REQUIREMENTS:
Decide whether each statement below agrees with the MIDI circuit passage, answering yes or no and quoting the words of the passage that settle it. (a) The sending and receiving devices must share a common ground. (b) When the Tx pin goes low, the LED inside the 6n138 turns on. (c) The ground connection in the MIDI cable connects to the receiving circuit.

PROVIDED PASSAGE:
— start —
If you followed along through last three posts, then hopefully you have a Yamaha YM3812 OPL Sound Chip on a breadboard playing a lovely F Major 7th chord over and over and over 😅. Or maybe, the annoying repetition drove you to experiment and find new patterns. It’s a great proof of concept that ensures the hardware and software work, but not exactly an instrument. Today, we are going to fix that by implementing MIDI. This way, you can use any external musical input device or even your computer to play music—not just sound. And that, to me, makes it an instrument.
The Hardware
Building hardware that interfaces MIDI with a microcontroller requires only a handful of components and is actually pretty simple. Fundamentally, the schematic just passes a serial TTL logic signal from the Tx pin of one microcontroller to the Rx pin of another. The real magic is that this circuit fully isolates the sender from the receiver. They don’t even need a common ground! Let’s see how.
Input & Output Combined
If you connect these two circuits through a MIDI cable, you get the schematic above. An LED inside the 6n138 optocoupler signals a light sensitive transistor. When the LED turns on, the transistor connects pins 5 and 6 of the optocoupler and allows electricity to pass through. When the LED turns off, that connection breaks. The 220 ohm pull-up resistor ensures that pin 6 stays high whenever the LED is off, and low when the LED turns on.
You can think of the other half of the circuit as an LED on an extension chord. 5v flows through two 220 ohm resistors before going through the LED inside of the 6n138. It then flows back through another 220 ohm resistors and into the Tx pin of the microcontroller. When the Tx pin goes high, both sides of the LED are at 5v and no current can pass. But when Tx goes low, the current sinks into the microcontroller and the LED turns on. Turning the LED on closes the connection of pins 5 and 6 on the 6n138 which shorts the Rx line to ground. This way when Tx goes low, Rx goes low—and visa versa.
Also take note that the ground connection that passes into the MIDI cable does not connect to the receiving circuit. This shields the cable from interference, but also keeps both sides fully isolated.
On another note, the placement of the resistors ensures that foul play by either device won’t hurt the microcontroller or the optocoupler. The extra diode ensures that even connecting these pins backwards won’t cause any damage to the 6n138.
— end —
SOURCE DATA:
— start —
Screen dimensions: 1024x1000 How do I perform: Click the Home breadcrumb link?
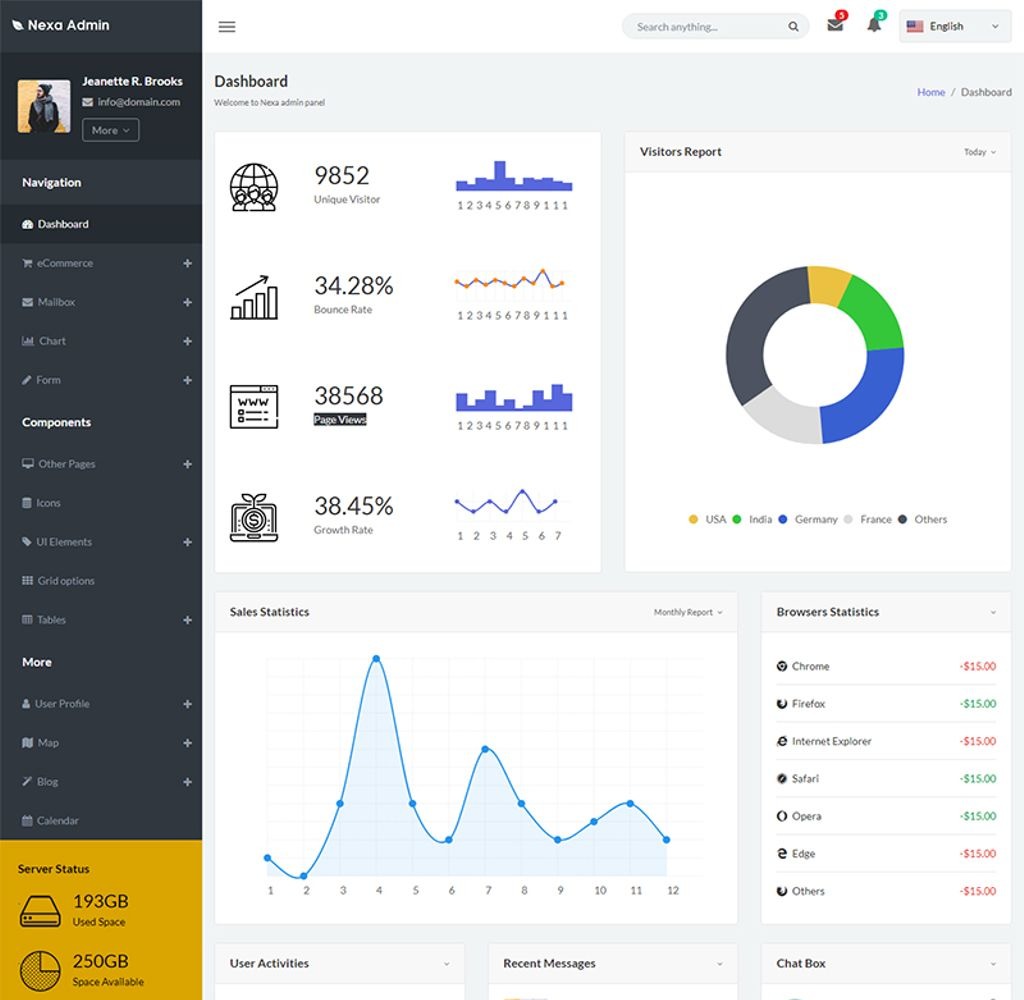click(x=931, y=91)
— end —
RESPONSE:
(a) No: "They don’t even need a common ground!"
(b) Yes: "But when Tx goes low, the current sinks into the microcontroller and the LED turns on."
(c) No: "the ground connection that passes into the MIDI cable does not connect to the receiving circuit."